Given problem:
Pick out every line of the items below that contains the word "height" and copy each of those lines.

[START OF Raw data]

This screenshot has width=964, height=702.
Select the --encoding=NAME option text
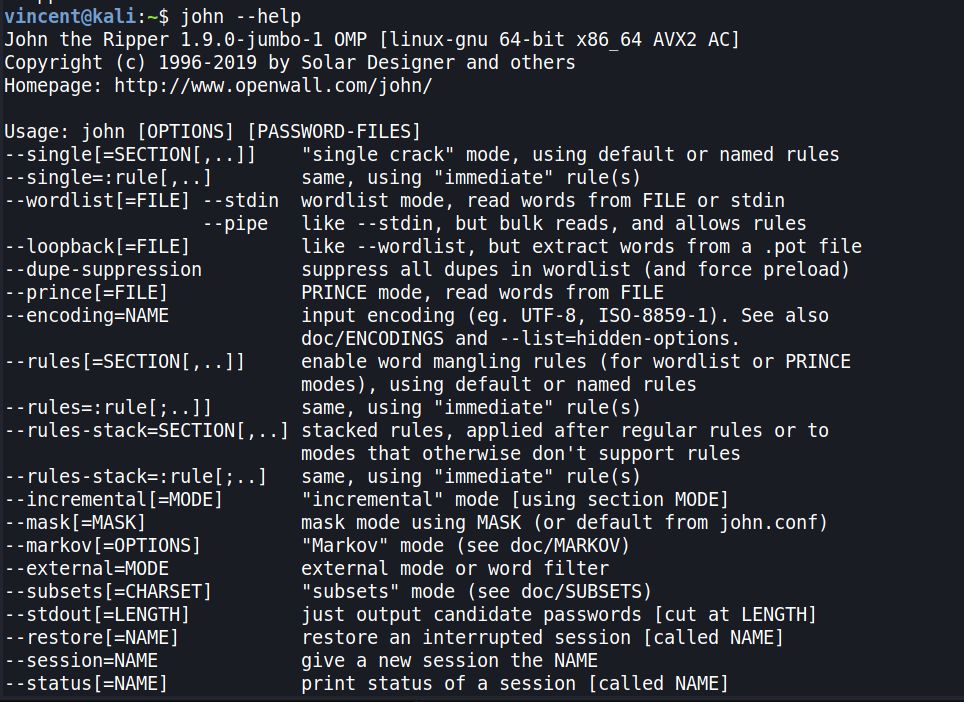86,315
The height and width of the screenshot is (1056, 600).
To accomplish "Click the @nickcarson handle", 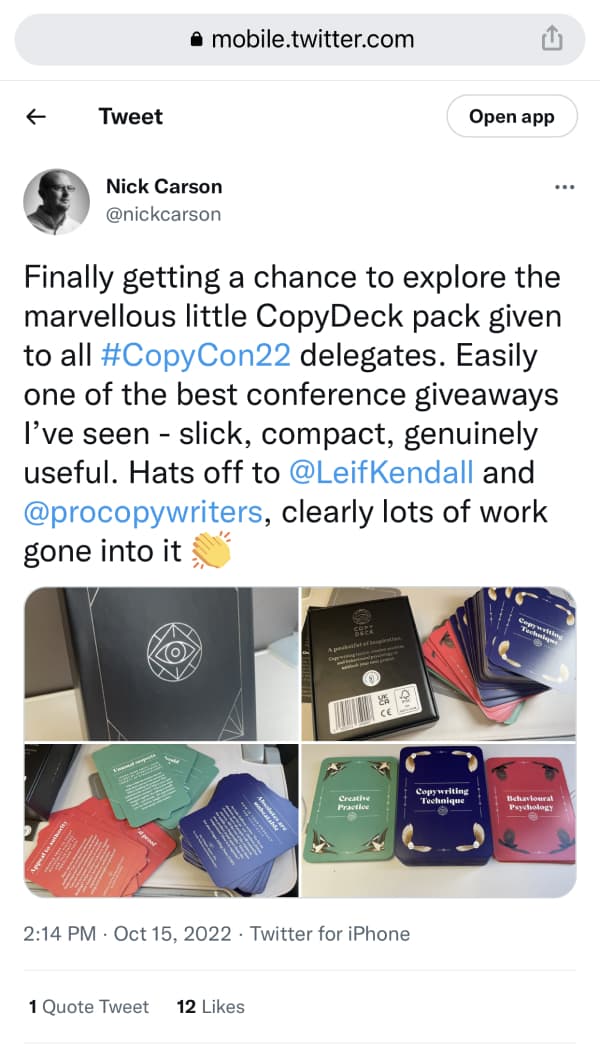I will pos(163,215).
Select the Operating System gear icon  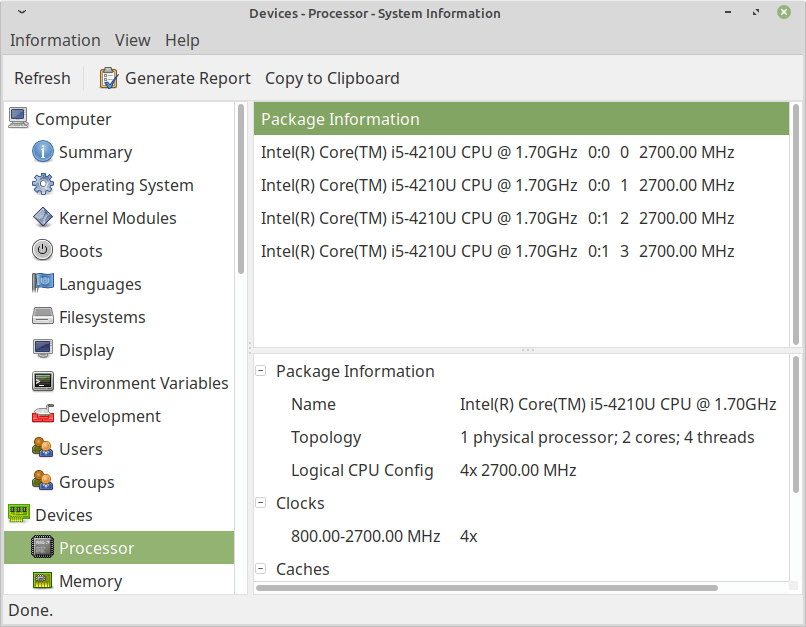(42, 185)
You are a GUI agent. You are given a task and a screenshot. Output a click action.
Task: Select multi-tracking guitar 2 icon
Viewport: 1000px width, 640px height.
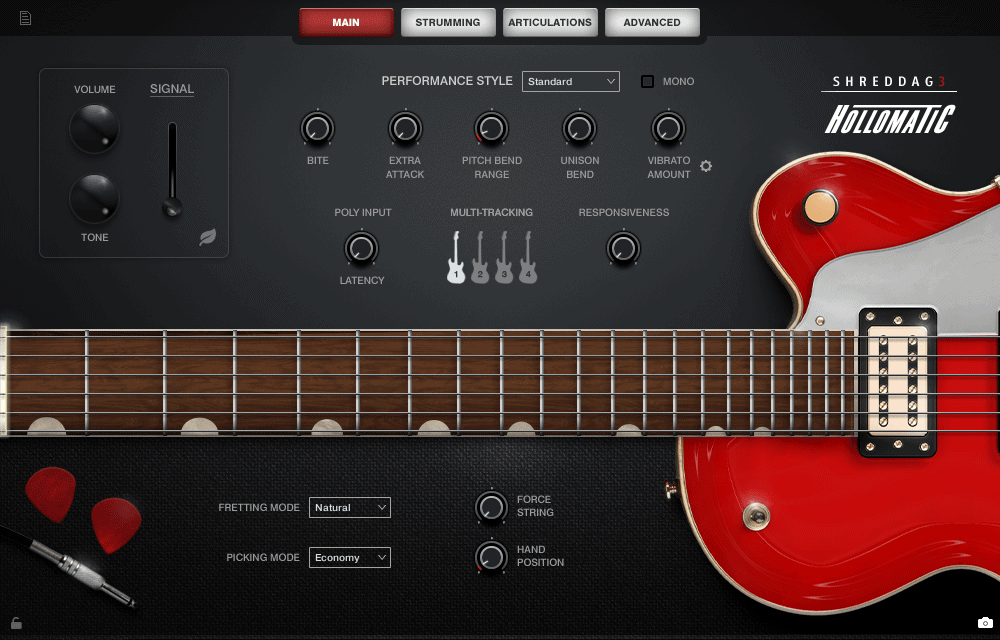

[END OF Raw data]
[START OF Raw data]

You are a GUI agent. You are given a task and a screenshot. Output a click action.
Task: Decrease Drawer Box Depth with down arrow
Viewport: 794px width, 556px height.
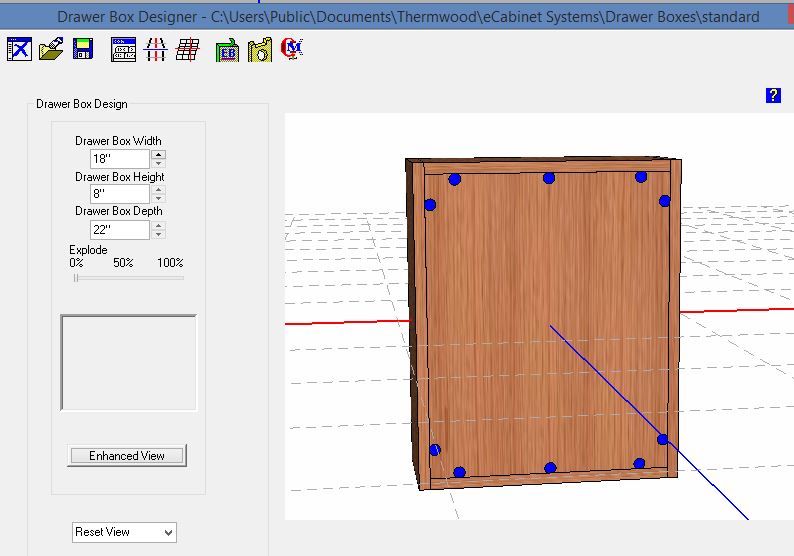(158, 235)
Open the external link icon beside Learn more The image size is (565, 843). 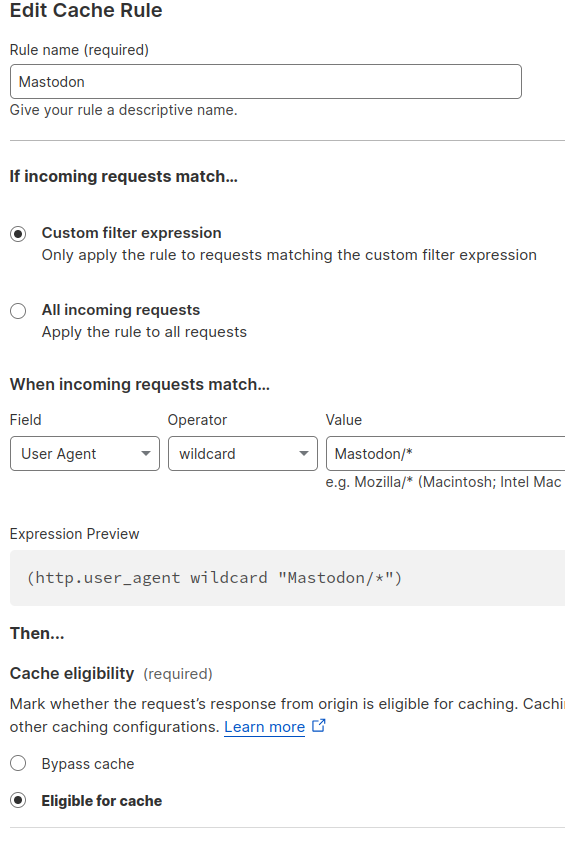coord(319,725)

[END OF Raw data]

Reply:
This screenshot has width=964, height=702.
The height and width of the screenshot is (1056, 600).
Viewport: 1000px width, 640px height.
Viewport: 794px width, 556px height.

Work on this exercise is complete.